------ Records shown
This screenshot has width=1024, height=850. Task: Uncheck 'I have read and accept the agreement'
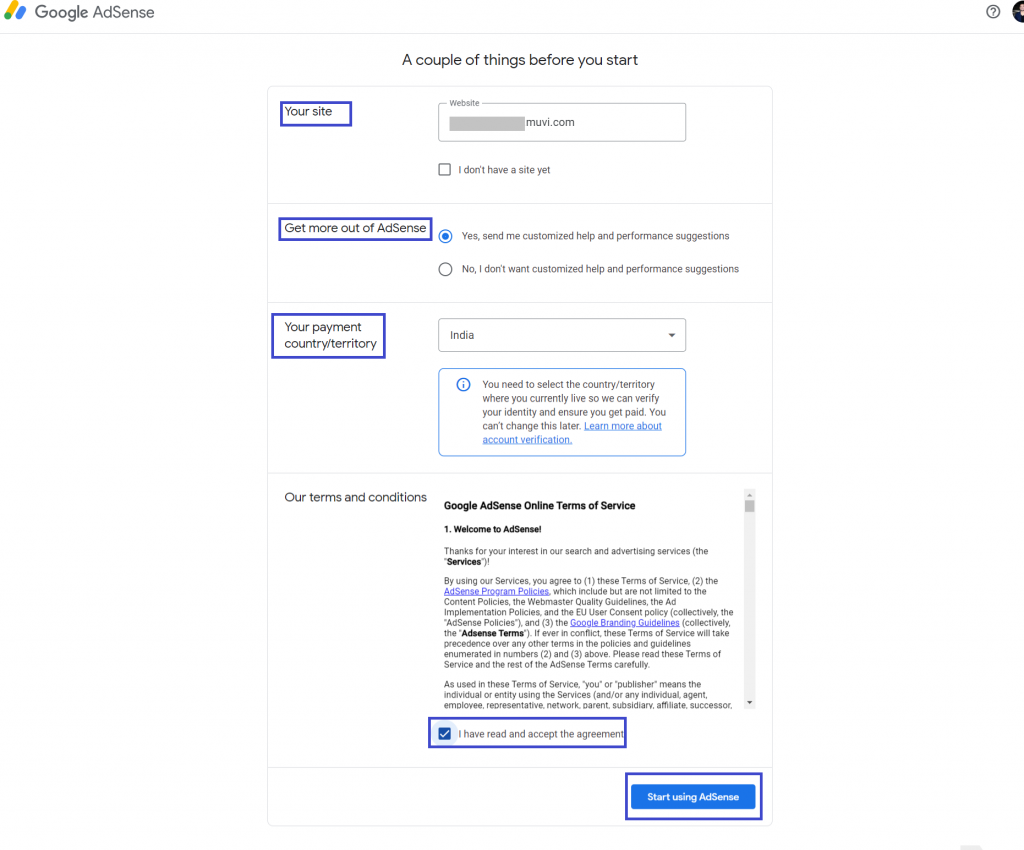444,733
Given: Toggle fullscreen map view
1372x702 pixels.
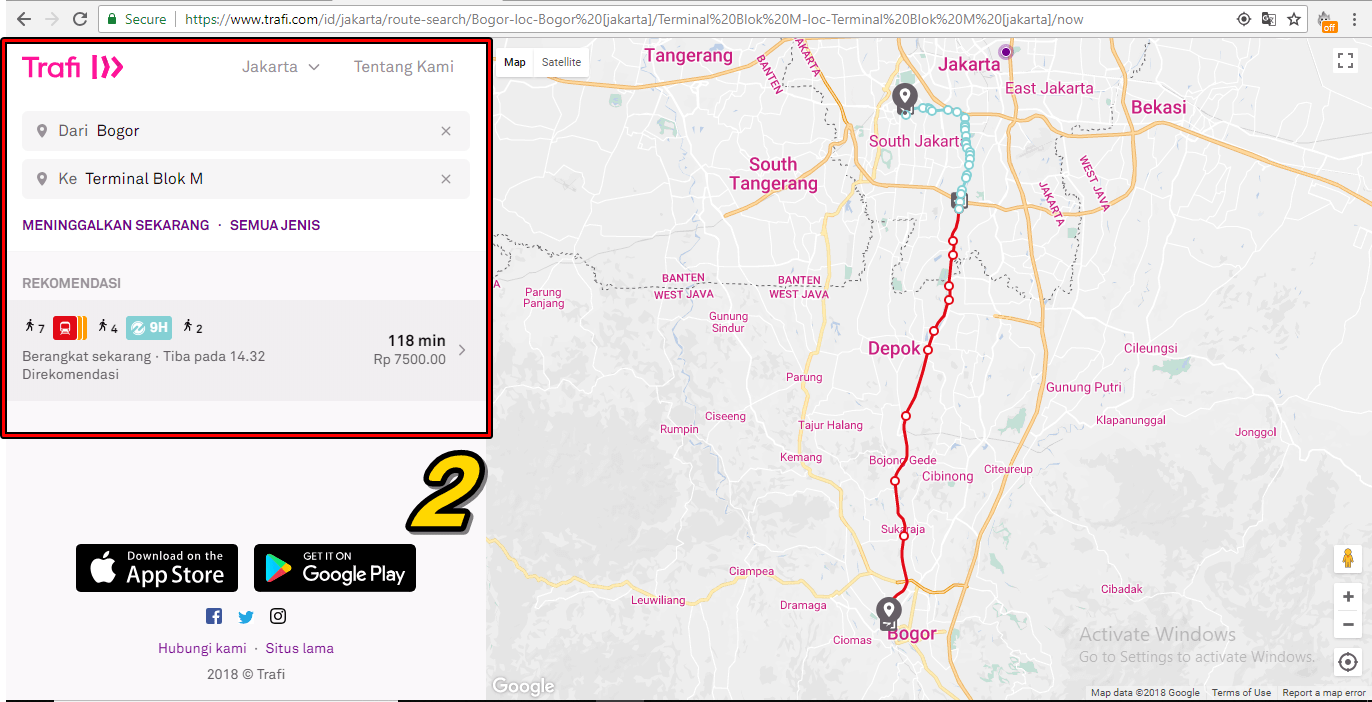Looking at the screenshot, I should coord(1345,61).
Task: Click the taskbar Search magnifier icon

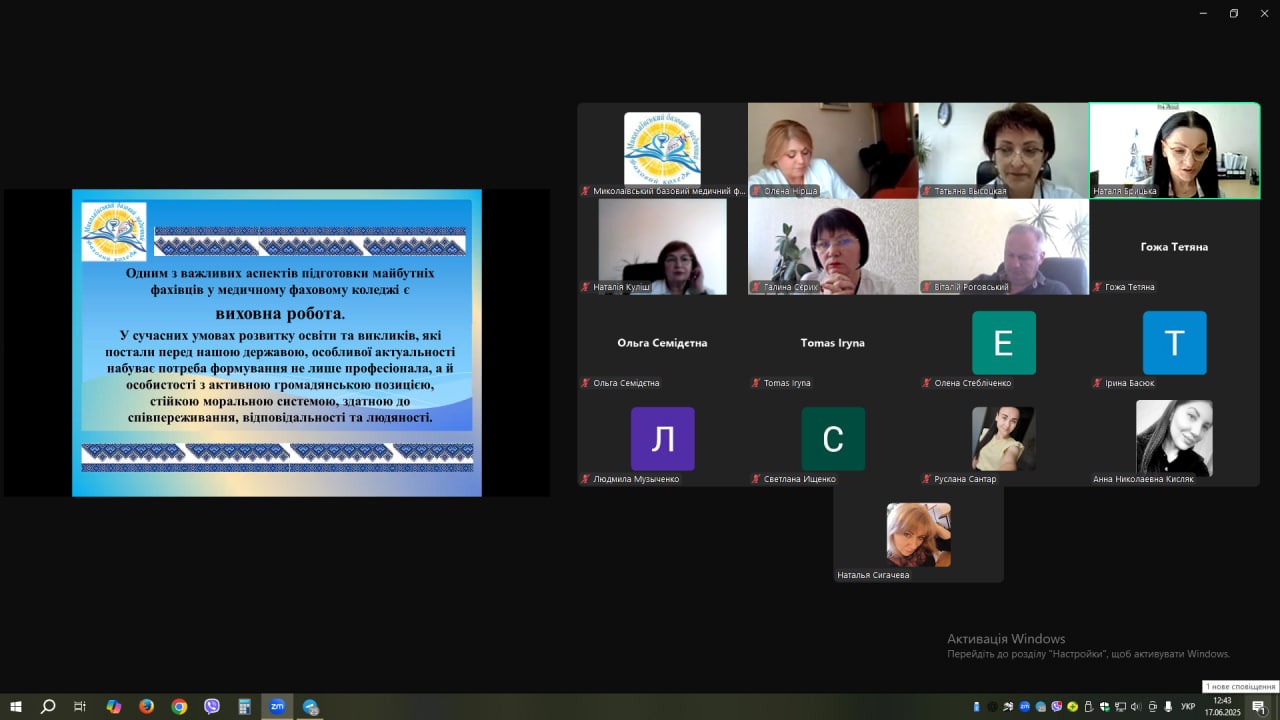Action: [x=47, y=707]
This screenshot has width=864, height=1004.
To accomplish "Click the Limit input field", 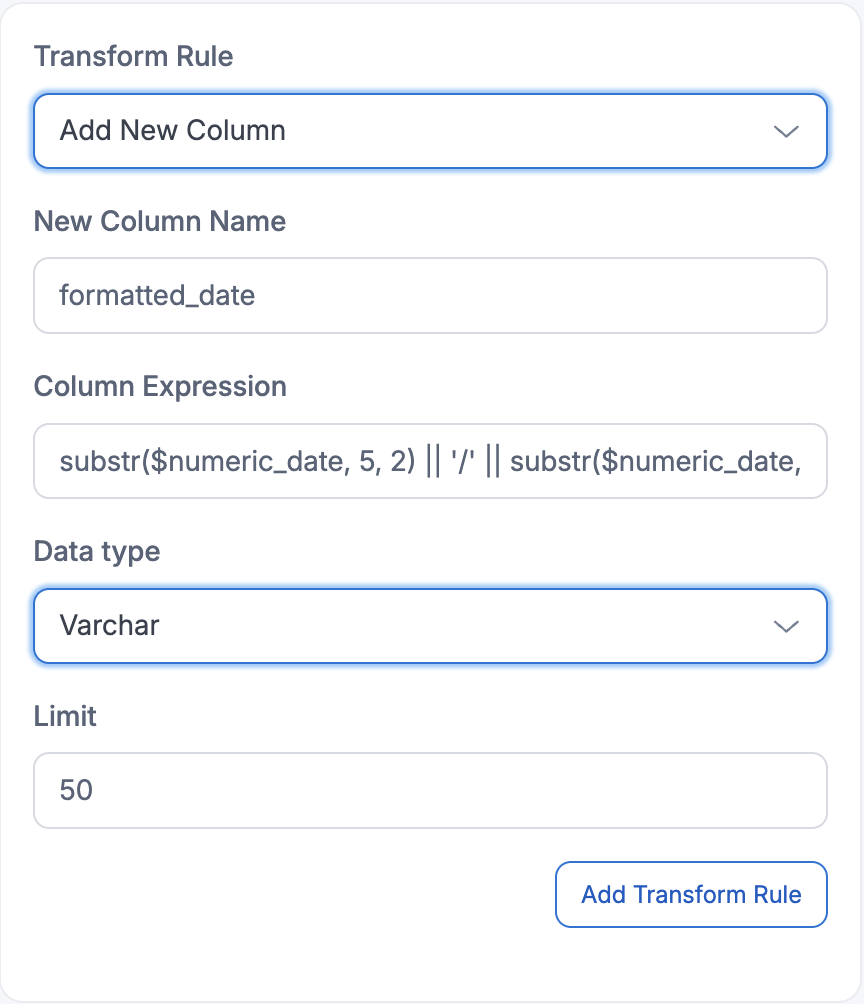I will click(430, 791).
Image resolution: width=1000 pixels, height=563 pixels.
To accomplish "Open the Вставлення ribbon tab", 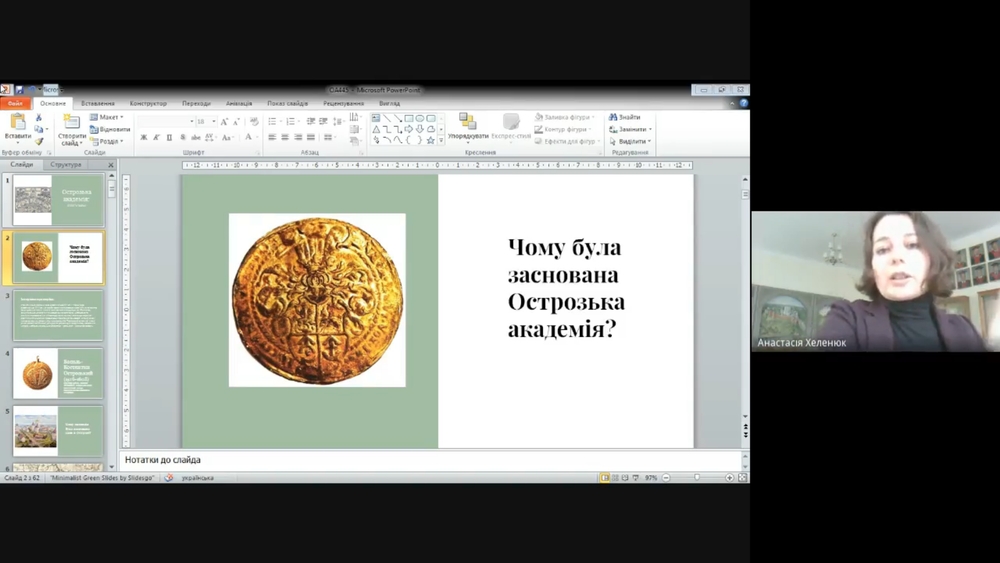I will [98, 103].
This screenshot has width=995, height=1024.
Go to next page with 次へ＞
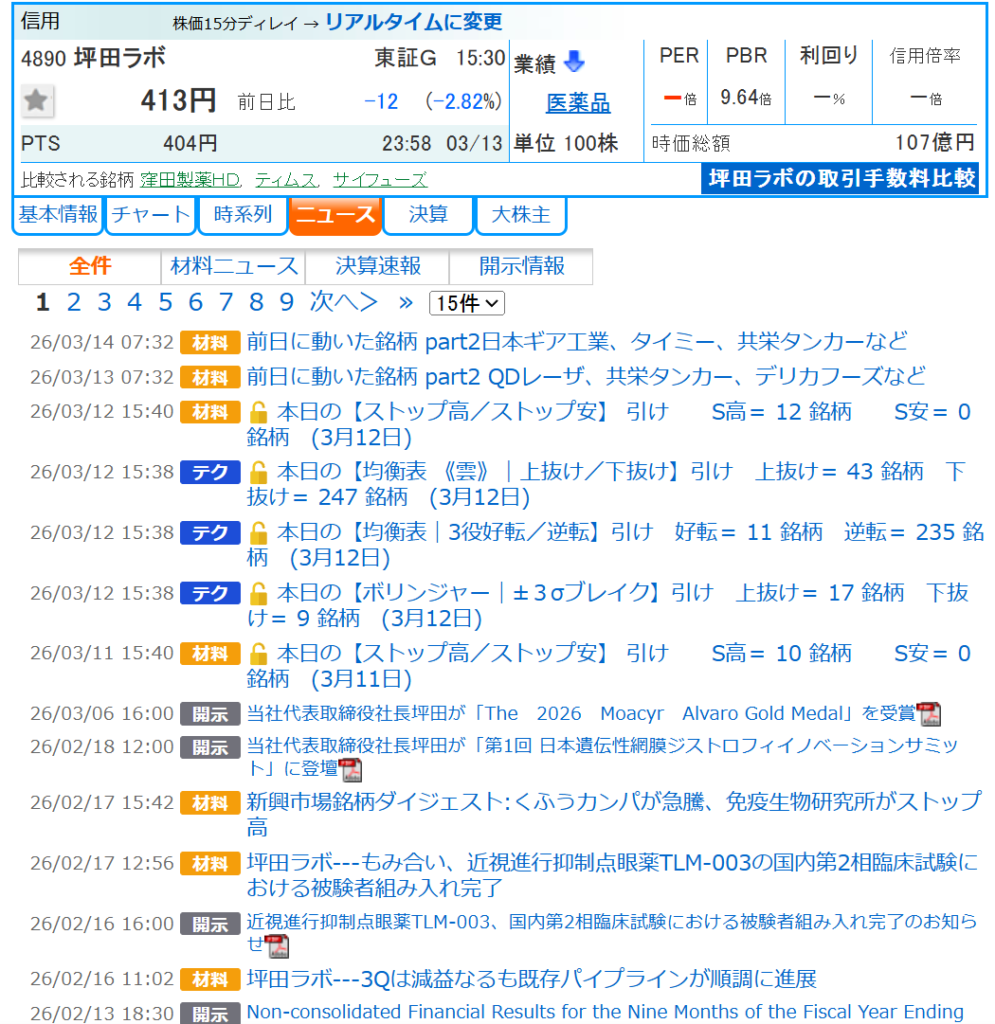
------------
A word-for-word copy is required of the lines above from the line with "This screenshot has width=995, height=1024." through the last line of the data; no other lines and no pictures belong in it.

This screenshot has width=995, height=1024.
Go to next page with 次へ＞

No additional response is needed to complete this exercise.